IPAdapter Advanced¶

Documentation¶

Class name: IPAdapterAdvanced
Category: ipadapter
Output node: False

The IPAdapterAdvanced node is designed to enhance image processing capabilities by applying advanced image processing techniques. It extends the functionality of simpler IP adapters, offering more sophisticated options for image manipulation and enhancement.

Input types¶

Required¶

model
- The model parameter specifies the neural network model to be used for image processing. It plays a crucial role in determining the quality and type of image enhancements applied.
- Comfy dtype: MODEL
- Python dtype: torch.nn.Module
ipadapter
- This parameter represents the specific IP adapter to be applied, dictating the nature of the image processing technique used.
- Comfy dtype: IPADAPTER
- Python dtype: IPAdapter
image
- The input image to be processed, serving as the base for all applied enhancements.
- Comfy dtype: IMAGE
- Python dtype: torch.Tensor
weight
- Controls the intensity of the applied image processing effect, offering flexibility in the final image output.
- Comfy dtype: FLOAT
- Python dtype: float
weight_type
- Specifies the method used to calculate the weight of the image processing effect, affecting how the effect is applied over time.
- Comfy dtype: COMBO[STRING]
- Python dtype: str
combine_embeds
- Determines how multiple embeddings are combined during the image processing, impacting the final image's characteristics.
- Comfy dtype: COMBO[STRING]
- Python dtype: str
start_at
- Defines the starting point of the effect applied by the IP adapter, allowing for fine-tuned control over the image processing.
- Comfy dtype: FLOAT
- Python dtype: float
end_at
- Specifies the endpoint of the effect applied, enabling precise manipulation of the image enhancement process.
- Comfy dtype: FLOAT
- Python dtype: float
embeds_scaling
- Specifies the scaling method for embeddings, affecting the influence of different components in the image processing.
- Comfy dtype: COMBO[STRING]
- Python dtype: str

Optional¶

image_negative
- An optional image used to specify negative effects, enabling the exclusion of certain aspects from the final output.
- Comfy dtype: IMAGE
- Python dtype: torch.Tensor
attn_mask
- An optional attention mask for more precise control over the areas affected by the image processing.
- Comfy dtype: MASK
- Python dtype: torch.Tensor
clip_vision
- Optional parameter for integrating CLIP vision models, enhancing the semantic understanding of the image.

++++++++++++++++++++

[AIM OF THE EXERCISE] Carry on the IPAdapter Advanced documentation from where it stops.

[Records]
++++++++++++++++++++

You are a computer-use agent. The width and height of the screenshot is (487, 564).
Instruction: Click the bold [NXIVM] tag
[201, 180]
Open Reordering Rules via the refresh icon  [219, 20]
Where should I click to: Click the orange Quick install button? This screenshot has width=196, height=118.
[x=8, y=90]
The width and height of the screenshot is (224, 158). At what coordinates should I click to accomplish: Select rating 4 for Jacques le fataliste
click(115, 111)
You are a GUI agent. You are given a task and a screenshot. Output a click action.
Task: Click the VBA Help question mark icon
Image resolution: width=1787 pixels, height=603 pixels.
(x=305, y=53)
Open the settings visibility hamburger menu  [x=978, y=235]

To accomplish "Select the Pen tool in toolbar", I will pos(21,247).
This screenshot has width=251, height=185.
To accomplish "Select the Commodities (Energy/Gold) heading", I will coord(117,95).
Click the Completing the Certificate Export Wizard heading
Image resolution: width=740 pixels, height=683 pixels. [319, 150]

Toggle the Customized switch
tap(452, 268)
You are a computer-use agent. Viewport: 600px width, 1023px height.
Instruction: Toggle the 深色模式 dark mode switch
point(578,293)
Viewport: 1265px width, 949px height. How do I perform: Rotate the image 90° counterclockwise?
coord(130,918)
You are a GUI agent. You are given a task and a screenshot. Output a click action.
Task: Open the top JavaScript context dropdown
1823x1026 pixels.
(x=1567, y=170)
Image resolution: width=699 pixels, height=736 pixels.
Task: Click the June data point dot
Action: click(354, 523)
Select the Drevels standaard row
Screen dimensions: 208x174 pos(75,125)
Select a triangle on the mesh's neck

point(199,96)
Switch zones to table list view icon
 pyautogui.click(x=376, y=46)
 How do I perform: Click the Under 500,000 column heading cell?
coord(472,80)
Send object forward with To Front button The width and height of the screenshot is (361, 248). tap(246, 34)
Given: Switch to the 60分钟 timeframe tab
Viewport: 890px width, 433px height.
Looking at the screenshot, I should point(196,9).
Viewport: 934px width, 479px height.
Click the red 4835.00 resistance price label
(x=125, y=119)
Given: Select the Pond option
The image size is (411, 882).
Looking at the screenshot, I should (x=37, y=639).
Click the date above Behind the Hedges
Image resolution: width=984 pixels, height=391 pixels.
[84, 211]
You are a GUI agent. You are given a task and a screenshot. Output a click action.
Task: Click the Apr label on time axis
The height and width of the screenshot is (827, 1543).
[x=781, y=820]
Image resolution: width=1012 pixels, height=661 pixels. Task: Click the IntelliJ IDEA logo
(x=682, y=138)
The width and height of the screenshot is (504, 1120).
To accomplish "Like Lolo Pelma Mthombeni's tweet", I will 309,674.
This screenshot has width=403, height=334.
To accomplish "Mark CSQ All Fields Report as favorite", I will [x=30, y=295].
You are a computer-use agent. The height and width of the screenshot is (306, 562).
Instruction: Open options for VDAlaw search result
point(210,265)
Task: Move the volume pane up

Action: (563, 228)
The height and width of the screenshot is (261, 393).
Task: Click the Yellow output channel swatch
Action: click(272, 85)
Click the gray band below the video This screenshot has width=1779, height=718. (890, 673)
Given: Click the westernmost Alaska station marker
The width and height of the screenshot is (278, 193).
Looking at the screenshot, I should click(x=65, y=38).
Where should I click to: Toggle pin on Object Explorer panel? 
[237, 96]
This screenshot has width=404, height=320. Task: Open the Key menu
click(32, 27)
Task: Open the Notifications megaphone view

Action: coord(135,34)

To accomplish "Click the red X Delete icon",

++++++++++++++++++++

[FINAL ANSWER]
- Comfy dtype: CLIP_VISION
- Python dtype: torch.Tensor

Output types¶

model
- Comfy dtype: MODEL
- Returns the modified model after applying the IP adapter, reflecting the enhancements made to the image processing capabilities.
- Python dtype: torch.nn.Module

Usage tips¶

Infra type: GPU
Common nodes: unknown

Source code¶

class IPAdapterAdvanced:
    def __init__(self):
        self.unfold_batch = False

    @classmethod
    def INPUT_TYPES(s):
        return {
            "required": {
                "model": ("MODEL", ),
                "ipadapter": ("IPADAPTER", ),
                "image": ("IMAGE",),
                "weight": ("FLOAT", { "default": 1.0, "min": -1, "max": 5, "step": 0.05 }),
                "weight_type": (WEIGHT_TYPES, ),
                "combine_embeds": (["concat", "add", "subtract", "average", "norm average"],),
                "start_at": ("FLOAT", { "default": 0.0, "min": 0.0, "max": 1.0, "step": 0.001 }),
                "end_at": ("FLOAT", { "default": 1.0, "min": 0.0, "max": 1.0, "step": 0.001 }),
                "embeds_scaling": (['V only', 'K+V', 'K+V w/ C penalty', 'K+mean(V) w/ C penalty'], ),
            },
            "optional": {
                "image_negative": ("IMAGE",),
                "attn_mask": ("MASK",),
                "clip_vision": ("CLIP_VISION",),
            }
        }

    RETURN_TYPES = ("MODEL",)
    FUNCTION = "apply_ipadapter"
    CATEGORY = "ipadapter"

    def apply_ipadapter(self, model, ipadapter, start_at=0.0, end_at=1.0, weight=1.0, weight_style=1.0, weight_composition=1.0, expand_style=False, weight_type="linear", combine_embeds="concat", weight_faceidv2=None, image=None, image_style=None, image_composition=None, image_negative=None, clip_vision=None, attn_mask=None, insightface=None, embeds_scaling='V only', layer_weights=None, ipadapter_params=None, encode_batch_size=0, style_boost=None):
        is_sdxl = isinstance(model.model, (comfy.model_base.SDXL, comfy.model_base.SDXLRefiner, comfy.model_base.SDXL_instructpix2pix))

        if 'ipadapter' in ipadapter:
            ipadapter_model = ipadapter['ipadapter']['model']
            clip_vision = clip_vision if clip_vision is not None else ipadapter['clipvision']['model']
        else:
            ipadapter_model = ipadapter

        if clip_vision is None:
            raise Exception("Missing CLIPVision model.")

        if image_style is not None: # we are doing style + composition transfer
            if not is_sdxl:
                raise Exception("Style + Composition transfer is only available for SDXL models at the moment.") # TODO: check feasibility for SD1.5 models

            image = image_style
            weight = weight_style
            if image_composition is None:
                image_composition = image_style

            weight_type = "strong style and composition" if expand_style else "style and composition"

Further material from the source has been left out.